*Selected excerpt*.

An ongoing issue in sports media is just how much critical reporting or critical commentary can air on an outlet that pays a team or league to broadcast its games. To be clear, the issue is not that rightsholder broadcasts never offer team or league criticism; most rightsholder broadcasts offer at least some level of criticism when merited, and they sometimes feature critical reporting as well. But there have been plenty of cases where rightsholders have taken criticism for being slow to negative league stories, and even some where people have alleged that league pressure led to specific broadcaster decisions (such as ESPN ultimately not airing PBS NFL concussion doc League of Denial, a claim ESPN disputes, or to NBC removing Bob Costas from their Super Bowl coverage after his comments on concussions).
And it’s certainly rare to see some of the harshest commentary on a league come on a network that pays that league for national rights. But that’s what happened with Sportsnet and their Rogers Hometown Hockey Monday night broadcast this week, where co-host Tara Slone (seen at right above, with co-host Ron MacLean) took on the NHL’s culture in the wake of the Blackhawks’ sexual abuse scandal and cover-up and the NHL’s response to that.

*Given records*.
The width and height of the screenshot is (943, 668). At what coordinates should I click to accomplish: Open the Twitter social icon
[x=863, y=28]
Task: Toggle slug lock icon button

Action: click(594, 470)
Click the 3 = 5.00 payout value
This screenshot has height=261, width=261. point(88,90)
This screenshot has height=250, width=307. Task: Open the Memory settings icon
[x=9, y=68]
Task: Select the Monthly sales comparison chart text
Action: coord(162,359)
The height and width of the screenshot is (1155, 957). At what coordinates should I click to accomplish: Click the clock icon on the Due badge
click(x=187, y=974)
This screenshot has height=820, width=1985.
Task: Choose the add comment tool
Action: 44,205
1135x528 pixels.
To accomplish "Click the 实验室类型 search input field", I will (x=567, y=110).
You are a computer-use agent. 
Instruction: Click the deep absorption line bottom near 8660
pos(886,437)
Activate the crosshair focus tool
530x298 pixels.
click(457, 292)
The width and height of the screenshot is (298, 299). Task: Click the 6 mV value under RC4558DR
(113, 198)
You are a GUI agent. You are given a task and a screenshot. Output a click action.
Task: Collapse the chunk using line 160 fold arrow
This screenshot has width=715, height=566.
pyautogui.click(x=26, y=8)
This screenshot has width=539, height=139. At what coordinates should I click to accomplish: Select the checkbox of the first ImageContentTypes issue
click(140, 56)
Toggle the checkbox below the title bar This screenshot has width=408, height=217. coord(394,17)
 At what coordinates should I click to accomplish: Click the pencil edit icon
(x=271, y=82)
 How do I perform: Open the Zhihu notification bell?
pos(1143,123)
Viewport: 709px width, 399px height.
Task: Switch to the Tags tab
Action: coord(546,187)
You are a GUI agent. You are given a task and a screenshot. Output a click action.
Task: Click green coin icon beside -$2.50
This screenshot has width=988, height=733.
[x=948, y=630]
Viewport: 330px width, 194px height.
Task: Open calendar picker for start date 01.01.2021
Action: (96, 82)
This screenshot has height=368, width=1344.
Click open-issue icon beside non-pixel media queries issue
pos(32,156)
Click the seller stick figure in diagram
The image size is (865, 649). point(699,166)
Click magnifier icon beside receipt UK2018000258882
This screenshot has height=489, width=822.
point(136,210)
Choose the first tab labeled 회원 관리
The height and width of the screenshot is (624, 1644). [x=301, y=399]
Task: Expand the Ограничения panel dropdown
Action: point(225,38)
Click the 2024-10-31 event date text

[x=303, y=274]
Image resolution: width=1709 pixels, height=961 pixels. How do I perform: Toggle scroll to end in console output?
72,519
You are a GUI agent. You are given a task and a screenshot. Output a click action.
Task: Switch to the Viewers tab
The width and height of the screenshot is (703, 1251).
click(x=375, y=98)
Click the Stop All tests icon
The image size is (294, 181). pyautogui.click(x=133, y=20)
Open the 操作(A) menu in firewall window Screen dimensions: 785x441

*What to work on*.
**a.** Update the rows from the first one through the line with "click(457, 292)" by replacing "icon" with "symbol" and leaving everything else unchanged.
**b.** Continue the article on league criticism airing on rightsholder sports broadcasts from where it stops.
The article and the rows are unrelated to each other.

*Expected results*.
**a.**
The width and height of the screenshot is (943, 668). At what coordinates should I click to accomplish: Open the Twitter social symbol
[x=863, y=28]
Task: Toggle slug lock symbol button

Action: click(594, 470)
Click the 3 = 5.00 payout value
This screenshot has height=261, width=261. point(88,90)
This screenshot has height=250, width=307. Task: Open the Memory settings symbol
[x=9, y=68]
Task: Select the Monthly sales comparison chart text
Action: coord(162,359)
The height and width of the screenshot is (1155, 957). At what coordinates should I click to accomplish: Click the clock symbol on the Due badge
click(x=187, y=974)
This screenshot has height=820, width=1985.
Task: Choose the add comment tool
Action: 44,205
1135x528 pixels.
To accomplish "Click the 实验室类型 search input field", I will (x=567, y=110).
You are a computer-use agent. 
Instruction: Click the deep absorption line bottom near 8660
pos(886,437)
Activate the crosshair focus tool
530x298 pixels.
click(457, 292)

**b.**
I’m grateful to have the support of everyone at @hometownhockey_ who encouraged me say what was in my heart last night.
Some thoughts on the NHL’s broken culture. pic.twitter.com/DkhJ7S2jOL
— Tara Slone (@TaraSlone) November 2, 2021
“It’s been a really tough week to be a hockey fan. That’s why I got into this business. And I know I’m speaking to a lot of like-minded people out there who have had a really hard time kind of coming to grips with this, and reckoning their fandom with what seems to be happening in the National Hockey League. I’m conflicted. And today, specifically during Gary Bettman’s availability, he talked about the progress that’s been made over the last 10 years.”
“And I’m very much editorializing here, this is me, Tara, speaking. Just making that very clear. But I would like to say that over the last 18 months, as a fan, I have been disappointed. I have seen a league that has followed, not led, when it comes to Black Lives Matter and racial justice and leading the way in that way. They are not, they are falling behind. I have seen a league that has followed and not led when it comes to staffing with women and people of color in places that matter. I’ve seen a team this very calendar year draft a player in the first round who was found to have distributed images, sexual images, without consent.”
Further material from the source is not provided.